::: LISTED RECORDS

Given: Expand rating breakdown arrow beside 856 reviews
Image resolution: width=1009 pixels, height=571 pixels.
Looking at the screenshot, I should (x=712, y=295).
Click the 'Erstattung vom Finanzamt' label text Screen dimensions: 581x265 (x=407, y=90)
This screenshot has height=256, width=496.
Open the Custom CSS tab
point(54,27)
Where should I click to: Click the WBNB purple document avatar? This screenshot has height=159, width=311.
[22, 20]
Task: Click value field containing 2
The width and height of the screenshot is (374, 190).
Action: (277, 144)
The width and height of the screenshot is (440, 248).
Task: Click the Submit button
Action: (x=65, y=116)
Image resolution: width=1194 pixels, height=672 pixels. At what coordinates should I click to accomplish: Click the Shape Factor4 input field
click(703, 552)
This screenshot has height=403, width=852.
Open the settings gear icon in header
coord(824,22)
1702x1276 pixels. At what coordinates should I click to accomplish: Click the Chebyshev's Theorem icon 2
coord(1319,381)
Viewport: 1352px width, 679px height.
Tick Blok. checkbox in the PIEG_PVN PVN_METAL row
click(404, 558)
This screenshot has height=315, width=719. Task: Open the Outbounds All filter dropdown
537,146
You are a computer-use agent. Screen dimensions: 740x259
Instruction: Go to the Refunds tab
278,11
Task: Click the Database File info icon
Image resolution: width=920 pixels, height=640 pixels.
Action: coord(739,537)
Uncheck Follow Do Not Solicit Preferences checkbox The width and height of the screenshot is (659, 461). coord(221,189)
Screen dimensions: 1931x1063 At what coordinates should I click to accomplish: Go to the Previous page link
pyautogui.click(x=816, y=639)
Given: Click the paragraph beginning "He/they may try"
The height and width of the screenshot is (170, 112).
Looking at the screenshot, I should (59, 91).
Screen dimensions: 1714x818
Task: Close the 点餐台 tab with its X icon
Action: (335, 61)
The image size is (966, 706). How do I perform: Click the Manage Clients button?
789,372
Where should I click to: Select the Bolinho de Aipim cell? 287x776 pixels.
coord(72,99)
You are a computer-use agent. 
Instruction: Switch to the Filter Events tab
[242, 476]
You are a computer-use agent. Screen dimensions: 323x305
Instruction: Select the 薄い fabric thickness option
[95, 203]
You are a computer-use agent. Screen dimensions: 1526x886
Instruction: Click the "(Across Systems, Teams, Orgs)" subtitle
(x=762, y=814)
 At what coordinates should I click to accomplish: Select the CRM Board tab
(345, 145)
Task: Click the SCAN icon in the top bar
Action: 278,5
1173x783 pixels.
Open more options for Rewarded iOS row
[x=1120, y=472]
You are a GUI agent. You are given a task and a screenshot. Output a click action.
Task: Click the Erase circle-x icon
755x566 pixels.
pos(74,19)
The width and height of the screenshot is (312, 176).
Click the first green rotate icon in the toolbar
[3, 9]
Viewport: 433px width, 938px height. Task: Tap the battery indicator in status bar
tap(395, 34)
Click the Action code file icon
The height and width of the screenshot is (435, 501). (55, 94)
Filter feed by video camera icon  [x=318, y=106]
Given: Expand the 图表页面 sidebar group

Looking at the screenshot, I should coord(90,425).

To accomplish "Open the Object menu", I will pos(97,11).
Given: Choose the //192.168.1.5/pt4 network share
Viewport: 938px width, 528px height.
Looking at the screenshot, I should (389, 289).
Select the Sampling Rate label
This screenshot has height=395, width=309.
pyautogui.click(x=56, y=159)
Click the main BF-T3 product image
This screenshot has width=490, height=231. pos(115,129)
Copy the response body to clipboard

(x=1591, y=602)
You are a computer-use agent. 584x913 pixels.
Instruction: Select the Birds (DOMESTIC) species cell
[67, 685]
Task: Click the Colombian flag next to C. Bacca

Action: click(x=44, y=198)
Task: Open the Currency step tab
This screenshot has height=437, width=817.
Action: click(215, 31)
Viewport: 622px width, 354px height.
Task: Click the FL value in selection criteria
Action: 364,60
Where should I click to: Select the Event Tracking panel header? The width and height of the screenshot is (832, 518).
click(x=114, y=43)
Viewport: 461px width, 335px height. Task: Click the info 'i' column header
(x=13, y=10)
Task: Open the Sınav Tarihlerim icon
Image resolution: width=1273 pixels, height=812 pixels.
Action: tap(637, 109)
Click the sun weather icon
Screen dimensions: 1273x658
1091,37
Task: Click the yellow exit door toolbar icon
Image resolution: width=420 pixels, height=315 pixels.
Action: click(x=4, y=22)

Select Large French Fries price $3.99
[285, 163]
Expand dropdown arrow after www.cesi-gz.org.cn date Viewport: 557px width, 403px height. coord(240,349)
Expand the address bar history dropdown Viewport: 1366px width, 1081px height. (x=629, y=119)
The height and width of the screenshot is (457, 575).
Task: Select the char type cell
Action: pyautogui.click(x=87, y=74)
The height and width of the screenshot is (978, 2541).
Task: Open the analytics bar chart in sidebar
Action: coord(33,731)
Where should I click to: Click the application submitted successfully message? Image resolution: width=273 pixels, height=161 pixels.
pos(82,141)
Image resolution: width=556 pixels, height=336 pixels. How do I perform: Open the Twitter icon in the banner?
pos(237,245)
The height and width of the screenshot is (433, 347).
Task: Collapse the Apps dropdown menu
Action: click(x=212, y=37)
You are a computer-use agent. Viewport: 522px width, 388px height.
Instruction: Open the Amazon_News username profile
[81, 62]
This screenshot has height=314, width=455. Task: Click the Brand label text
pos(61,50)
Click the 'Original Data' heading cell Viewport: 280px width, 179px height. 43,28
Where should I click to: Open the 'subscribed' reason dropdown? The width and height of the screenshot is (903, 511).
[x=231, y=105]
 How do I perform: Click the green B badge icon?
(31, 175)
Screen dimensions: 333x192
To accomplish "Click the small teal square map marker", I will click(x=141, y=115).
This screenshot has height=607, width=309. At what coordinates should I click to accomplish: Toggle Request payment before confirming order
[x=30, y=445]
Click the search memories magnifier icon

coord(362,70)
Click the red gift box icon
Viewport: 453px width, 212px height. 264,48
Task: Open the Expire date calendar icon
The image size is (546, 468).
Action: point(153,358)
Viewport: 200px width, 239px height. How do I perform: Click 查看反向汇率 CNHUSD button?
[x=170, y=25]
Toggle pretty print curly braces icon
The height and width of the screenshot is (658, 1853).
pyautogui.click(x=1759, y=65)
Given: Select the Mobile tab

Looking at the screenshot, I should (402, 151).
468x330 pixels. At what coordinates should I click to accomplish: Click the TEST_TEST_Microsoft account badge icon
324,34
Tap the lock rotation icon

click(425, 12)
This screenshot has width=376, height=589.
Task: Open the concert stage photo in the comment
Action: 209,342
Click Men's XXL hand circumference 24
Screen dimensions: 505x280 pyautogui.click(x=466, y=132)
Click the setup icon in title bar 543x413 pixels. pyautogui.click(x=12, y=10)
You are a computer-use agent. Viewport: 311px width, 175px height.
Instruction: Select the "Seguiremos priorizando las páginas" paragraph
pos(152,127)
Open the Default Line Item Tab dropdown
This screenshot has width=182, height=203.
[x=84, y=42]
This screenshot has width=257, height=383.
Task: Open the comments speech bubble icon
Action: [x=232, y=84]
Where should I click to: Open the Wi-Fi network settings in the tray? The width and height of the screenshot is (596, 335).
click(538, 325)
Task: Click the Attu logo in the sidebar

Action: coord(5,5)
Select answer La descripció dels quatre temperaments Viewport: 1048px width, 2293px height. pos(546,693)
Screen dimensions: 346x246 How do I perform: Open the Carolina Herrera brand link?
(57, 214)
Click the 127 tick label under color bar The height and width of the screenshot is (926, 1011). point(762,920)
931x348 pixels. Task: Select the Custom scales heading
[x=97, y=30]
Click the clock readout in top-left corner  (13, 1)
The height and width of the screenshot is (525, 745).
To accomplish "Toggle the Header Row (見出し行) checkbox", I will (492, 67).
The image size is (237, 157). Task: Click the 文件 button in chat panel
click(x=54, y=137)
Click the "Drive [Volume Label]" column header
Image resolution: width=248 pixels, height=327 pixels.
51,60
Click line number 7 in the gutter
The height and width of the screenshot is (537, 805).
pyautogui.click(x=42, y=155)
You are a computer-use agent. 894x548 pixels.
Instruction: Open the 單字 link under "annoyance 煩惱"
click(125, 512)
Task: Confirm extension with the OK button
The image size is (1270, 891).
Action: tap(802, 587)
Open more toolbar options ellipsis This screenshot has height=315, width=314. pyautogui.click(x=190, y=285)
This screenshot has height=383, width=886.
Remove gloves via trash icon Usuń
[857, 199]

::::::

- _TASK DIRECTIONS_
In the records, which lines use the word "date"? Report them.

- _OUTPUT BELOW_
Expand dropdown arrow after www.cesi-gz.org.cn date Viewport: 557px width, 403px height. coord(240,349)
Task: Open the Expire date calendar icon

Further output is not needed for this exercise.